Bien que difficiles à réaliser, des augmentations importantes et rapides des recettes ont été observées dans certains pays comme la Gambie, le Rwanda, le Sénégal et l’Ouganda, qui reposaient sur une combinaison de mesures d’administration des recettes et de politique fiscale.
- Renforcer la maison : renforcer les institutions budgétaires pour améliorer la mise en œuvre des plans budgétaires
Les changements politiques sont plus susceptibles de produire des résultats tangibles si les institutions budgétaires sont solides et efficaces. Du côté des dépenses, des plans bien conçus donnent trop souvent des résultats décevants en raison de dérapages budgétaires ou d’une matérialisation imprévue de risques budgétaires. L’adoption d’un cadre budgétaire à moyen terme, la mise en place d’outils permettant de mieux évaluer et gérer les risques budgétaires et le renforcement des contrôles sur les dépenses publiques pendant la phase d’exécution du budget sont essentiels pour éviter de tels écueils.
Des contrôles rigoureux des dépenses – en renforçant le cadre juridique de budgétisation, en améliorant les rapports financiers et en responsabilisant les institutions d’audit et de contrôle – sont particulièrement importants, car ils aident les pays à éviter les dérapages budgétaires et diminuent le risque d’engagements extrabudgétaires, qui sont répandus dans les pays du monde entier. la région.
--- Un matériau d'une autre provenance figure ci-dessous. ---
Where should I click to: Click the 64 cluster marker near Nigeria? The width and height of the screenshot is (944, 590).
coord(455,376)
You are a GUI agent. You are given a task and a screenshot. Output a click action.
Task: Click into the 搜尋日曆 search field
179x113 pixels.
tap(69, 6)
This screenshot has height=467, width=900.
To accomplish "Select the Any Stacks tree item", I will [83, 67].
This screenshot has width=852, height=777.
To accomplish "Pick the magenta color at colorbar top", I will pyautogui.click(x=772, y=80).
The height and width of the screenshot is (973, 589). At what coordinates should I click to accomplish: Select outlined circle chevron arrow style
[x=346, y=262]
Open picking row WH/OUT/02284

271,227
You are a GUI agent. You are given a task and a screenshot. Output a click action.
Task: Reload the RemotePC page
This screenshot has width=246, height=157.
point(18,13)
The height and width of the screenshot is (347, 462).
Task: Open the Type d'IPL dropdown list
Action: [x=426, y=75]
- Mobiliser les citoyens : anticiper la résistance du public aux réformes
La durabilité d’une nouvelle stratégie budgétaire dépend également de la capacité du gouvernement à obtenir le soutien du public en liant les mesures politiques à des avantages à long terme. L’acceptation du public devrait être une considération centrale dans la conception des politiques, par exemple en ordonnant soigneusement les réformes et en introduisant des mesures compensatoires.
Des campagnes de communication décrivant de manière transparente et crédible les avantages à long terme de la réforme, ses conséquences distributives et les coûts de l’inaction sont également essentielles. L’acceptation des réformes par le public dépend plus généralement de la capacité des gouvernements à convaincre la population qu’ils utiliseront les fonds publics de manière efficace, équitable et transparente.
Auteurs
Fabio Comelli est économiste principal au Département Afrique du FMI, où Antonio David est chef de division adjoint, Luc Eyraud est chef de la division des études régionales, Jimena Montoya est analyste de recherche principal et Arthur Sode est économiste. Peter Kovacs, ancien du FMI, est économiste à la Commission européenne.